■ **YOUR ASSIGNMENT**
Could you restate the entries word for word, without the images?
PROVIDED INFORMATION below:
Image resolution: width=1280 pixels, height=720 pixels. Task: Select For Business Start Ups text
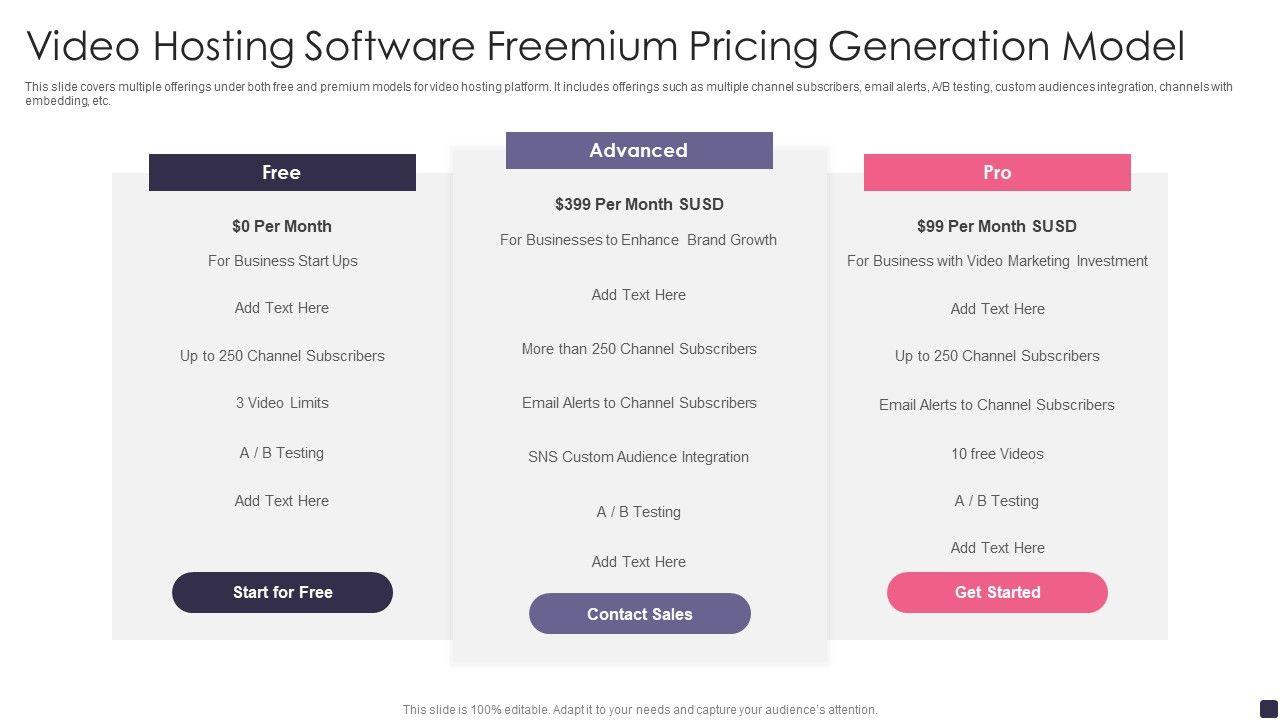[x=282, y=261]
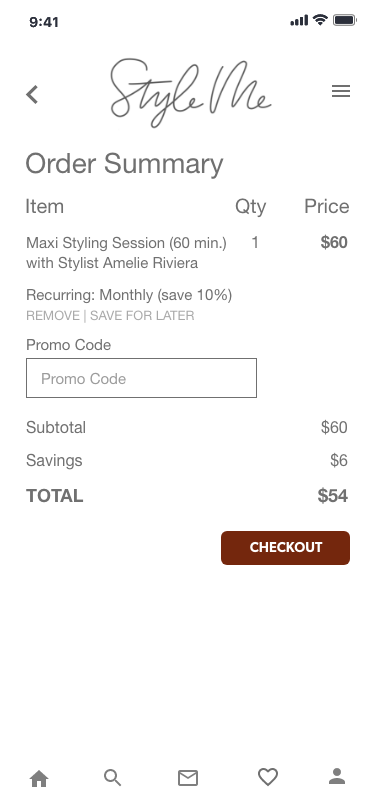
Task: Click the CHECKOUT button
Action: click(285, 547)
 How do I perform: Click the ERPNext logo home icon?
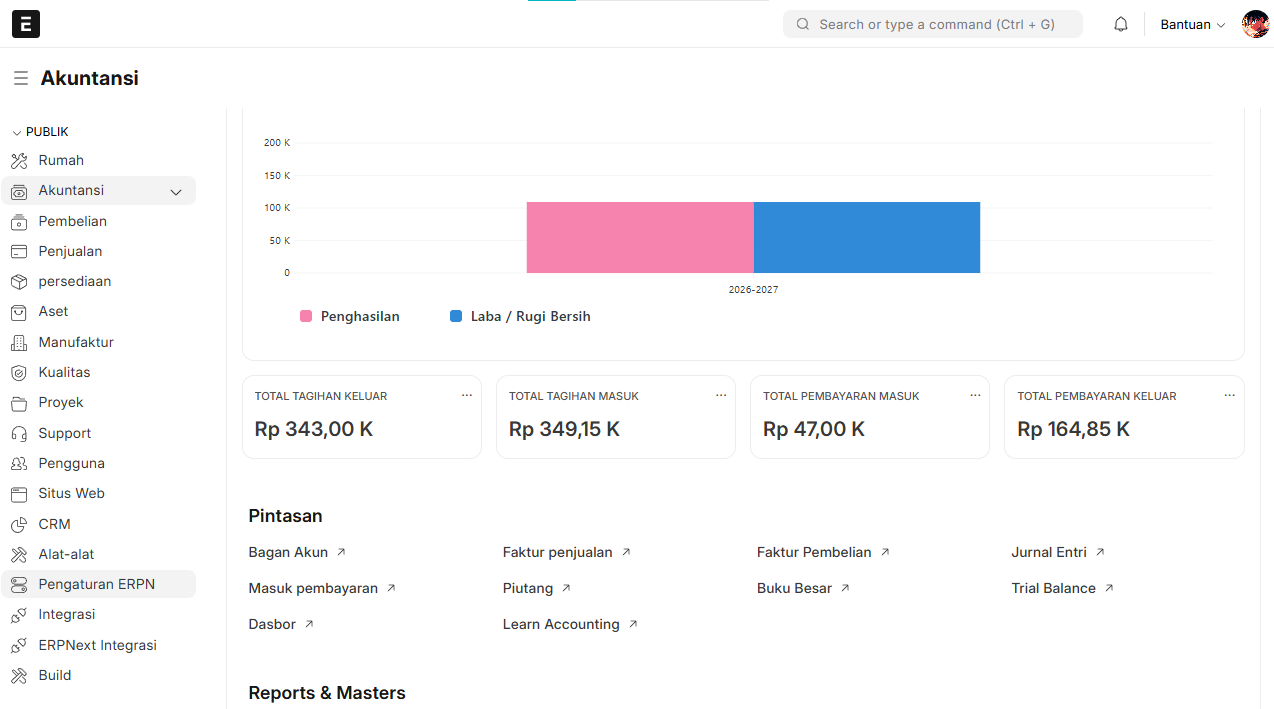point(26,24)
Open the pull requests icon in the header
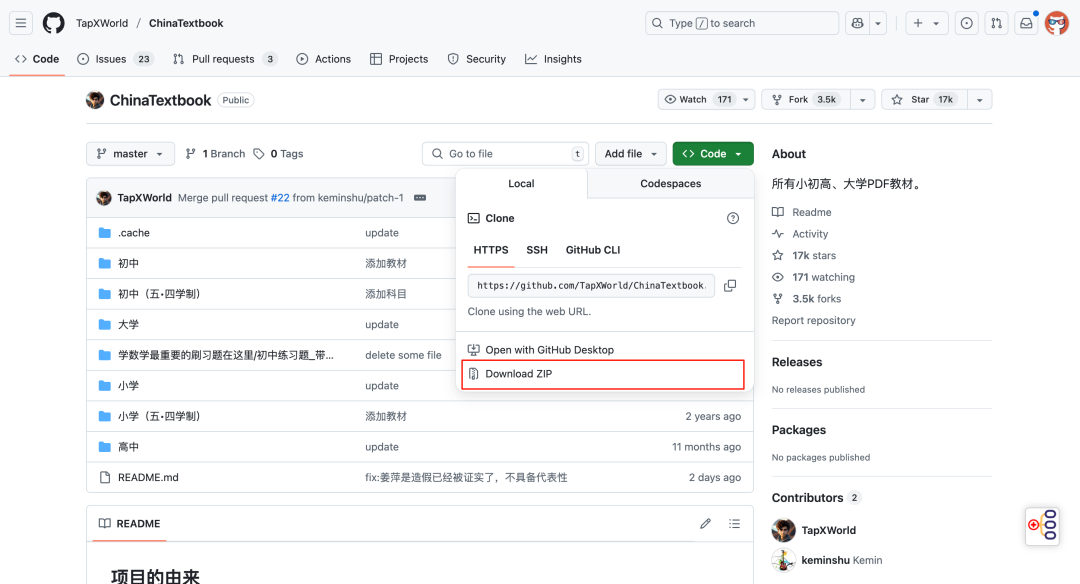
End of PROVIDED INFORMATION.
■ **ANSWER SPACE**
Image resolution: width=1280 pixels, height=720 pixels. Task: Select For Business Start Ups text
[x=282, y=261]
Task: Click the CHECKOUT button
Action: click(285, 547)
 How do I perform: Click the ERPNext logo home icon?
point(26,24)
Open the pull requests icon in the header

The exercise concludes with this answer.